In July 2012. Bill and I traveled to Cuba as part of the Santa Barbara City College Study Abroad Program to study printmaking and photography respectively. It was a wonderful myth shattering experience to find the Cuba people to be hospitable, proud, and resourceful in spite of restricting sanctions imposed by the United States. This past September, as a Rotarian I traveled to Nicaragua to help identify a rural community that our Rotary club could bring our talents and resources to help. Through my photography, I was glad to be able to document the people and their needs for a sustainable water supply, medical clinic and educational equipment to help raise the funds that will be necessary to take on these projects in the next few years.

My Vision as a Photographer

As a Photographer, I am dedicated to provide honest representations of the people, places and objects I shoot. I take the very best photo I can with the resources I have on hand with the idea that post processing will be limited to basic enhancement or simple manipulation skills. Predominantly, my photographs fall in to the following categories: Portraits, Photo Journalism, Landscape, and Nature Photography.

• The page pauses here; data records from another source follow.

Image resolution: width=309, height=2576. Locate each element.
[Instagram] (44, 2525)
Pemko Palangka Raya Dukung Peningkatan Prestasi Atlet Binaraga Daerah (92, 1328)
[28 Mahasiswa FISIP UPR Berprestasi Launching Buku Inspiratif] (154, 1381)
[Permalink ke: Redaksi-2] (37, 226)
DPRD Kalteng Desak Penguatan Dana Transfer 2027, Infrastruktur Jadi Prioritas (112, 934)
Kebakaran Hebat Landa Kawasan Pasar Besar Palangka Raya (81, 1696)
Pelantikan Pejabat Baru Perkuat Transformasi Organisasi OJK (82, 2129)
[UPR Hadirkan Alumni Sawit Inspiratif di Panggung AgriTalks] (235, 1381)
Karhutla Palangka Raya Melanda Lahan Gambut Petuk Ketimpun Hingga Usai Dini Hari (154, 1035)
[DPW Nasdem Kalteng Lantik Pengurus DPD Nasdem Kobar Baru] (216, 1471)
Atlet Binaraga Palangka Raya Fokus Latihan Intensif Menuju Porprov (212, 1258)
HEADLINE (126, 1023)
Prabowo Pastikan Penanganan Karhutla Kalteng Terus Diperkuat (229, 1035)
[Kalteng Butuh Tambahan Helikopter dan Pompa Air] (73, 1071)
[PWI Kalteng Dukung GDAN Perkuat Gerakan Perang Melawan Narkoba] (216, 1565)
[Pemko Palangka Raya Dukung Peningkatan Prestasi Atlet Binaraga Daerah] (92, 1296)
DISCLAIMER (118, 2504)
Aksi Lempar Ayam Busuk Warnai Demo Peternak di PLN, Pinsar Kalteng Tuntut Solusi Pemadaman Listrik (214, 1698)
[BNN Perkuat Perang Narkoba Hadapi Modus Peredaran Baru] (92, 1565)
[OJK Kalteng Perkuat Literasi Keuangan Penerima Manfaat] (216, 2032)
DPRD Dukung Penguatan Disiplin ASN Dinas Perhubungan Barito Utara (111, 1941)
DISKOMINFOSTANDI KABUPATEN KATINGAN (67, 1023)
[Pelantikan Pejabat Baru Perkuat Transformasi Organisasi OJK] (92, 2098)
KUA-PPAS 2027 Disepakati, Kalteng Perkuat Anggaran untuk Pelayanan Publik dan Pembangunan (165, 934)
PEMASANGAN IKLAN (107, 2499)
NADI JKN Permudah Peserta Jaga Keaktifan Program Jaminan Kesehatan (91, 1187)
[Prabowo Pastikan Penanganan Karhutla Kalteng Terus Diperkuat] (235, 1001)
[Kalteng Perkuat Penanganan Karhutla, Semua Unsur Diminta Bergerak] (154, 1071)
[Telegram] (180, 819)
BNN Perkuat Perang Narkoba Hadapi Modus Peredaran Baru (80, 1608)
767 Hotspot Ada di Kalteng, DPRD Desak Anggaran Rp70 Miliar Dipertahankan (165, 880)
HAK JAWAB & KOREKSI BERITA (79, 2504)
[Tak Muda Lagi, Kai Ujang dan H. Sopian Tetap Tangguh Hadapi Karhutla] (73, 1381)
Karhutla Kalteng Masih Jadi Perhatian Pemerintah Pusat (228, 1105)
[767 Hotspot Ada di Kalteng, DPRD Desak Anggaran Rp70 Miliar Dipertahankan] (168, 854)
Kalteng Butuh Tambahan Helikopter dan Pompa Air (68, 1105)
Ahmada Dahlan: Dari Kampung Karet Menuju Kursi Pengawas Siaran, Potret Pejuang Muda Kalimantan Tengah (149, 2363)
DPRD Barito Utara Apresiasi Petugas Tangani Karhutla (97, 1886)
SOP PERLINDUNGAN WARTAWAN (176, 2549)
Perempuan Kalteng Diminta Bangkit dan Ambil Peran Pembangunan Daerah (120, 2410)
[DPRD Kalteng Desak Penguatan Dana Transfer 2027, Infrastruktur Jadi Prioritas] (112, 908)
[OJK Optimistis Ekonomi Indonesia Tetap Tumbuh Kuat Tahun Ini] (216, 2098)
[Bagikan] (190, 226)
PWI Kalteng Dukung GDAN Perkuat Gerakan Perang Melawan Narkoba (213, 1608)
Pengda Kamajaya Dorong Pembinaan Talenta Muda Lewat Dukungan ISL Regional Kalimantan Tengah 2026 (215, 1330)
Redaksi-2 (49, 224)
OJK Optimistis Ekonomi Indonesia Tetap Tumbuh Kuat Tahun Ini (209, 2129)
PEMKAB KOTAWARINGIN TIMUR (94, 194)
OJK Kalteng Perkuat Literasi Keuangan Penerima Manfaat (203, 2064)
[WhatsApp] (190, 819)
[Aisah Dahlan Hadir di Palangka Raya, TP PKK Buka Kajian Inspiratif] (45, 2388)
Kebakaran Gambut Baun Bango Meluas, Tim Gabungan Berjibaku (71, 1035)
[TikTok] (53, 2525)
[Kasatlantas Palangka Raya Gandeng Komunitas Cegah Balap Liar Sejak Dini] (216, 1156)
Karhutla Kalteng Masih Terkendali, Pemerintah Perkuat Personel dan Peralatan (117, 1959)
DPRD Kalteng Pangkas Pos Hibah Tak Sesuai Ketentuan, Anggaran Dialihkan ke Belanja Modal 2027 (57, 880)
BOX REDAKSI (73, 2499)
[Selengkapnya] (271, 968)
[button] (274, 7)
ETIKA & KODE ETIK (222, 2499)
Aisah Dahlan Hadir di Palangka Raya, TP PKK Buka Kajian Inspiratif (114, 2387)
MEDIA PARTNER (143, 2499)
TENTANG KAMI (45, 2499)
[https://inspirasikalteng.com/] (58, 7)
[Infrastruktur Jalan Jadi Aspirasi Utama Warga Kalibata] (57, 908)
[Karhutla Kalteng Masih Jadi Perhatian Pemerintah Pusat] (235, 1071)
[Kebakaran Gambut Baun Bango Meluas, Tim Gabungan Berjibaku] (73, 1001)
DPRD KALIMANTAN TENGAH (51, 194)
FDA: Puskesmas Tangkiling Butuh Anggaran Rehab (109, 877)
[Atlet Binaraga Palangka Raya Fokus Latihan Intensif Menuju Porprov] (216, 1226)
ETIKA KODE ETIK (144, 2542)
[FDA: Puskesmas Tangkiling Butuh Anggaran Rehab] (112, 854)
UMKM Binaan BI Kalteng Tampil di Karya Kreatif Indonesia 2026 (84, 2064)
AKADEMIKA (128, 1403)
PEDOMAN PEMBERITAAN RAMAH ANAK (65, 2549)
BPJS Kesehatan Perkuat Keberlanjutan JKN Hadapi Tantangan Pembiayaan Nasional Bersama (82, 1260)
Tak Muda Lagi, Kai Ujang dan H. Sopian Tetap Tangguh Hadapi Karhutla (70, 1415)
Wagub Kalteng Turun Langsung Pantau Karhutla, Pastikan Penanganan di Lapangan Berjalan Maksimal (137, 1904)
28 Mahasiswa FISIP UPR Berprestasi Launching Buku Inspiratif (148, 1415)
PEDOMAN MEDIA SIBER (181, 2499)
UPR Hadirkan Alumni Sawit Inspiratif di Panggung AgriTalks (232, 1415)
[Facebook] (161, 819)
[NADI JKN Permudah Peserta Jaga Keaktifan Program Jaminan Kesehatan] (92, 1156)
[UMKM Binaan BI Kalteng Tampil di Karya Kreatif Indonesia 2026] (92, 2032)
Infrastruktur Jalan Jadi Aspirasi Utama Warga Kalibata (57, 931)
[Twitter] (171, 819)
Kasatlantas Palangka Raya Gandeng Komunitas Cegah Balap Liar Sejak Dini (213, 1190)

I carry my camera with me to be able to take advantage of good photo opportunities that may arise. I look for people engaged in activity, dynamic landscapes, interesting objects in nature and shoot under lighting conditions that will enhance my photos. I compose my photos accordingly using the camera, high quality lenses, and tripod as my primary resources. In photographing people I connect with them before taking the photograph so that they are relaxed and act natural. In that way, my portrait photography is a collaborative effort. In both landscape and nature photography, I capture beauty, patterns and colors whether it is in clouds, a shoreline, a flower, an animal or just the confluence of light and objects. My vision is to continually extend the limits of what I am photographically capable of through experience and experimentation with the camera and minimal post processing enhancement techniques.